▶ _TRY IT_: Only certain lines below are wanted: those starting at the line containing "[textbox] (206, 554)" and ending at the line containing "RETURN TO PRODUCTS (206, 361)", both included, each retyped exactly.
━━━━━ DATA UNDER STUDY ━━━━━
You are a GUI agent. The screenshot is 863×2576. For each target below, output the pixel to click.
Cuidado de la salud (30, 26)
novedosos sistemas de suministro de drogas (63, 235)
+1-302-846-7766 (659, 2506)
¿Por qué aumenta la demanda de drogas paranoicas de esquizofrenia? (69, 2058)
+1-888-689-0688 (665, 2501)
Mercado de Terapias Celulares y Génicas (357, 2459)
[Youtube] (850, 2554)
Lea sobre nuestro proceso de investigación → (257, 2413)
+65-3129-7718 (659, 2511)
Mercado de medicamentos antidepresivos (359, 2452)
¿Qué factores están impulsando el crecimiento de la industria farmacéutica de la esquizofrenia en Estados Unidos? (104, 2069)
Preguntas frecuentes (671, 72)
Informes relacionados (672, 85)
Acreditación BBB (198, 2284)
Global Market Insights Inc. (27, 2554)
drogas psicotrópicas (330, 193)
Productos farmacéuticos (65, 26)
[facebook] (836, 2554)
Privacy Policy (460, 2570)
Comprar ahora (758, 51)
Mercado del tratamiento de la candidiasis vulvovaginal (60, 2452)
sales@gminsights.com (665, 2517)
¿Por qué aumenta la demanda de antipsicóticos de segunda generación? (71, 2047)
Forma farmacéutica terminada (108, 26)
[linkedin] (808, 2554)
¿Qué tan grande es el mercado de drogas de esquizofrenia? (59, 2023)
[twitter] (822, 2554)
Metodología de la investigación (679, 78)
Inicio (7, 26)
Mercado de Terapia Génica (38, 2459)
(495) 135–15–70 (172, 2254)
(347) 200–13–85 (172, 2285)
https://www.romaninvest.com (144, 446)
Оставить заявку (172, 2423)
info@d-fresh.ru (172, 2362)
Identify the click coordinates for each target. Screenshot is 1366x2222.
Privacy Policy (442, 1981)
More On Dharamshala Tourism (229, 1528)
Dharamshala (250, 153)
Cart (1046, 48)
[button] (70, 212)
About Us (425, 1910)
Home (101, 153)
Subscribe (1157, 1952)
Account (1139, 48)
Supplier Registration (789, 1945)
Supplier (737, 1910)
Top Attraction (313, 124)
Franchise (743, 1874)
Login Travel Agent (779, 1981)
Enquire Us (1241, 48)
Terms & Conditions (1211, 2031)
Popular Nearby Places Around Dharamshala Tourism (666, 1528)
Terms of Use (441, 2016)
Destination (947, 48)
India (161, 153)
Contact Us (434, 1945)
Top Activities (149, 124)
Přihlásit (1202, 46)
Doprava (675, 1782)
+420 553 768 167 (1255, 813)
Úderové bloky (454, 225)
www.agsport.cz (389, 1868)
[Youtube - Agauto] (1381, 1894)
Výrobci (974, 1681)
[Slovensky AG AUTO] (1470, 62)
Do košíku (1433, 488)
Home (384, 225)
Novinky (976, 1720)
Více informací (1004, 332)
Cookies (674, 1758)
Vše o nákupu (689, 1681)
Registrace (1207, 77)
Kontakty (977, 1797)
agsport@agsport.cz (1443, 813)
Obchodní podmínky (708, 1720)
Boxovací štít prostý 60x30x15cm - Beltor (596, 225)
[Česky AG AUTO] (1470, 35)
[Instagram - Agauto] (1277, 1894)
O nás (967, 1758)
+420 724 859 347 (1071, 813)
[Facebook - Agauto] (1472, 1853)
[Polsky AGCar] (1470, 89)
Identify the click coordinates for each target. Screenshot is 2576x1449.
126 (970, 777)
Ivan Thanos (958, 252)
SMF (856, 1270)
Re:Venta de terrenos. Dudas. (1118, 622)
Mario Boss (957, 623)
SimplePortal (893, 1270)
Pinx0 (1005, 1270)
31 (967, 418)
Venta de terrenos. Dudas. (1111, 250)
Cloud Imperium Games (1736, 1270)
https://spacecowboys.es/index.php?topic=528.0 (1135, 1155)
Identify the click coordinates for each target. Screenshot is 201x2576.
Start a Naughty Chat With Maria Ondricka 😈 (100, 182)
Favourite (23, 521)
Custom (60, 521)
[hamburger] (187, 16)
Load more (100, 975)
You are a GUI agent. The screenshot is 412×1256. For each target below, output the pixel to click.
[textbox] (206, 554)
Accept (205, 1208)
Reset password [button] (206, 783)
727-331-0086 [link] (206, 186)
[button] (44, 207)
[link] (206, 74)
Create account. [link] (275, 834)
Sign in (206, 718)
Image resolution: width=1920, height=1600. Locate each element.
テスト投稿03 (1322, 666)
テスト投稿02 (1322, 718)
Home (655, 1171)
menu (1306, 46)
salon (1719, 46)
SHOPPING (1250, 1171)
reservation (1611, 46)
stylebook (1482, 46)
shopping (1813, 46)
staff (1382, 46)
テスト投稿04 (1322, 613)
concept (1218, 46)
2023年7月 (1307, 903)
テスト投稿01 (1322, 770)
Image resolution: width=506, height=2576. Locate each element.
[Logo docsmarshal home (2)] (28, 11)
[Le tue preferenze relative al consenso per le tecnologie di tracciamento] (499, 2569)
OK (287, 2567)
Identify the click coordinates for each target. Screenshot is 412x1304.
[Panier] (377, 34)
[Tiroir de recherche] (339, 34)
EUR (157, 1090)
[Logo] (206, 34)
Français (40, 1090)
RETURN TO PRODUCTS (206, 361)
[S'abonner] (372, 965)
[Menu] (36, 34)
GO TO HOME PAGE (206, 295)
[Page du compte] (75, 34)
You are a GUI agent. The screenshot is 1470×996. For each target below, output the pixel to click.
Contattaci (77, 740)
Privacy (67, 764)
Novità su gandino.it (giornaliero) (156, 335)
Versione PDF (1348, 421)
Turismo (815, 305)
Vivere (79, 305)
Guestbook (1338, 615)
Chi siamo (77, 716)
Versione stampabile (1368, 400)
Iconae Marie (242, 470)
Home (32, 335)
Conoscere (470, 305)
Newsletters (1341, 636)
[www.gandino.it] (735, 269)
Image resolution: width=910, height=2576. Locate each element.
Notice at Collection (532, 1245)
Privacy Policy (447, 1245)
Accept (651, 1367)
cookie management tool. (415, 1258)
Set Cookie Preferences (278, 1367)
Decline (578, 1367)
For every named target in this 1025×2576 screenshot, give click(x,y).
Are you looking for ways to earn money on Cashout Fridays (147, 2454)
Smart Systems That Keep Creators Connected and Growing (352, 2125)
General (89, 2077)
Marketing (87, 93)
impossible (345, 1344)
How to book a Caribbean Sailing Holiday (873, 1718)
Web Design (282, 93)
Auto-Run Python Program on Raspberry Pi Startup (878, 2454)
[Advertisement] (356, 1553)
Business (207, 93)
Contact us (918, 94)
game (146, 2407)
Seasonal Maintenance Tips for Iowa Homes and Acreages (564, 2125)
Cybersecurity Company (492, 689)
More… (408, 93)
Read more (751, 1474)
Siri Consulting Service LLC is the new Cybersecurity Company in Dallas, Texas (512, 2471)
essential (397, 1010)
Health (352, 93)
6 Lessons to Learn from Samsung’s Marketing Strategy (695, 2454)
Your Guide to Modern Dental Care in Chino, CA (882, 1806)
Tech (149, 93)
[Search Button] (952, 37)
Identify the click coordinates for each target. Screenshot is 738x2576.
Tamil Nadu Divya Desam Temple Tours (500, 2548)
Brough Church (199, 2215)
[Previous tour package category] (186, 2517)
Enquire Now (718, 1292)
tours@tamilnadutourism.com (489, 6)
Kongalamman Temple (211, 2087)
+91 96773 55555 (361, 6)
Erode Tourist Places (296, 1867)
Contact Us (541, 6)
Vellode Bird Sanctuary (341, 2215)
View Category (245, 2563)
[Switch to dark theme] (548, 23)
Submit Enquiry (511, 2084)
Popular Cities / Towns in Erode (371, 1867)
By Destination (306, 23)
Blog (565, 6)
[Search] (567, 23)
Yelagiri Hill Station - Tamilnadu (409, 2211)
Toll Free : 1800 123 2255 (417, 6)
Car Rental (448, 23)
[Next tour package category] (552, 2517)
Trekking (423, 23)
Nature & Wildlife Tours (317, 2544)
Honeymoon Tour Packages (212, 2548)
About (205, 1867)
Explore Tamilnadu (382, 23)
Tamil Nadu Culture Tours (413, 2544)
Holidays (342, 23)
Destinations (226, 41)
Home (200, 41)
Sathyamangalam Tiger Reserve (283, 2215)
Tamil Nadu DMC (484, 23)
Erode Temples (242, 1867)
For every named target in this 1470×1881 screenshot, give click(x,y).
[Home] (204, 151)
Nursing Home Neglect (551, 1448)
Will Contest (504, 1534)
━━━━━
▶ _TASK RESPONSE_:
[textbox] (206, 554)
Accept (205, 1208)
Reset password [button] (206, 783)
727-331-0086 [link] (206, 186)
[button] (44, 207)
[link] (206, 74)
Create account. [link] (275, 834)
Sign in (206, 718)
Image resolution: width=1920, height=1600. Locate each element.
テスト投稿03 (1322, 666)
テスト投稿02 (1322, 718)
Home (655, 1171)
menu (1306, 46)
salon (1719, 46)
SHOPPING (1250, 1171)
reservation (1611, 46)
stylebook (1482, 46)
shopping (1813, 46)
staff (1382, 46)
テスト投稿04 (1322, 613)
concept (1218, 46)
2023年7月 (1307, 903)
テスト投稿01 (1322, 770)
Image resolution: width=506, height=2576. Locate each element.
[Logo docsmarshal home (2)] (28, 11)
[Le tue preferenze relative al consenso per le tecnologie di tracciamento] (499, 2569)
OK (287, 2567)
Identify the click coordinates for each target. Screenshot is 412x1304.
[Panier] (377, 34)
[Tiroir de recherche] (339, 34)
EUR (157, 1090)
[Logo] (206, 34)
Français (40, 1090)
RETURN TO PRODUCTS (206, 361)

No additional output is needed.